Give back the records in full, with every line exactly as it was.

○ ○ ○ ○ ○ ○ ○

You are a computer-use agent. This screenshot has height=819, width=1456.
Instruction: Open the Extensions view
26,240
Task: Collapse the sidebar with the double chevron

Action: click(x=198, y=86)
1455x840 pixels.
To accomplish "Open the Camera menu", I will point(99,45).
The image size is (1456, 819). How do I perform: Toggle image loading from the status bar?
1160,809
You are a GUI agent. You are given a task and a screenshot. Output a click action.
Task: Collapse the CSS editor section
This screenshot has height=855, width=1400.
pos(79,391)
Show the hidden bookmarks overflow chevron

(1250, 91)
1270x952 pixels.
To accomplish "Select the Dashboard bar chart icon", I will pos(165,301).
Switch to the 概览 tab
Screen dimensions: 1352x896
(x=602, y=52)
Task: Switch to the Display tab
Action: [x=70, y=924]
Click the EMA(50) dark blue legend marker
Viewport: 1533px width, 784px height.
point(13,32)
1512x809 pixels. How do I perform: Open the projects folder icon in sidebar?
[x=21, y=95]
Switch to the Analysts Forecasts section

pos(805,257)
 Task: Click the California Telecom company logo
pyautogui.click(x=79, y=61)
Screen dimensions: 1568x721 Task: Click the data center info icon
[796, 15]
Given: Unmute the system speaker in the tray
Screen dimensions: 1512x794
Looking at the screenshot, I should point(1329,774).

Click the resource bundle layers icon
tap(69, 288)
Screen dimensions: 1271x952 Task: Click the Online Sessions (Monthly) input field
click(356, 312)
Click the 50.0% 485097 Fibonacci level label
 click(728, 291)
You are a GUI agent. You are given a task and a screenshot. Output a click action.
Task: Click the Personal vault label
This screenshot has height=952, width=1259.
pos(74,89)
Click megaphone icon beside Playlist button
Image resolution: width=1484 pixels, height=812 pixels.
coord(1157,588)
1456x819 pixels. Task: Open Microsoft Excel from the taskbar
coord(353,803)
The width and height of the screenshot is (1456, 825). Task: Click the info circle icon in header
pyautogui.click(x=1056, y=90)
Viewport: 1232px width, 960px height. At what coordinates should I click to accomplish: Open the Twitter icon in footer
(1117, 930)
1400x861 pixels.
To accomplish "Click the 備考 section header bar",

○ ○ ○ ○ ○ ○ ○

- _Answer to this problem_:
You are a computer-use agent. This screenshot has height=819, width=1456.
Instruction: Open the Extensions view
26,240
Task: Collapse the sidebar with the double chevron

Action: click(x=198, y=86)
1455x840 pixels.
To accomplish "Open the Camera menu", I will point(99,45).
The image size is (1456, 819). How do I perform: Toggle image loading from the status bar?
1160,809
You are a GUI agent. You are given a task and a screenshot. Output a click action.
Task: Collapse the CSS editor section
This screenshot has height=855, width=1400.
pos(79,391)
Show the hidden bookmarks overflow chevron

(1250, 91)
1270x952 pixels.
To accomplish "Select the Dashboard bar chart icon", I will pos(165,301).
Switch to the 概览 tab
Screen dimensions: 1352x896
(x=602, y=52)
Task: Switch to the Display tab
Action: [x=70, y=924]
Click the EMA(50) dark blue legend marker
Viewport: 1533px width, 784px height.
point(13,32)
1512x809 pixels. How do I perform: Open the projects folder icon in sidebar?
[x=21, y=95]
Switch to the Analysts Forecasts section

pos(805,257)
 Task: Click the California Telecom company logo
pyautogui.click(x=79, y=61)
Screen dimensions: 1568x721 Task: Click the data center info icon
[796, 15]
Given: Unmute the system speaker in the tray
Screen dimensions: 1512x794
Looking at the screenshot, I should point(1329,774).

Click the resource bundle layers icon
tap(69, 288)
Screen dimensions: 1271x952 Task: Click the Online Sessions (Monthly) input field
click(356, 312)
Click the 50.0% 485097 Fibonacci level label
 click(728, 291)
You are a GUI agent. You are given a task and a screenshot. Output a click action.
Task: Click the Personal vault label
This screenshot has height=952, width=1259.
pos(74,89)
Click megaphone icon beside Playlist button
Image resolution: width=1484 pixels, height=812 pixels.
coord(1157,588)
1456x819 pixels. Task: Open Microsoft Excel from the taskbar
coord(353,803)
The width and height of the screenshot is (1456, 825). Task: Click the info circle icon in header
pyautogui.click(x=1056, y=90)
Viewport: 1232px width, 960px height. At what coordinates should I click to accomplish: Open the Twitter icon in footer
(1117, 930)
1400x861 pixels.
To accomplish "Click the 備考 section header bar",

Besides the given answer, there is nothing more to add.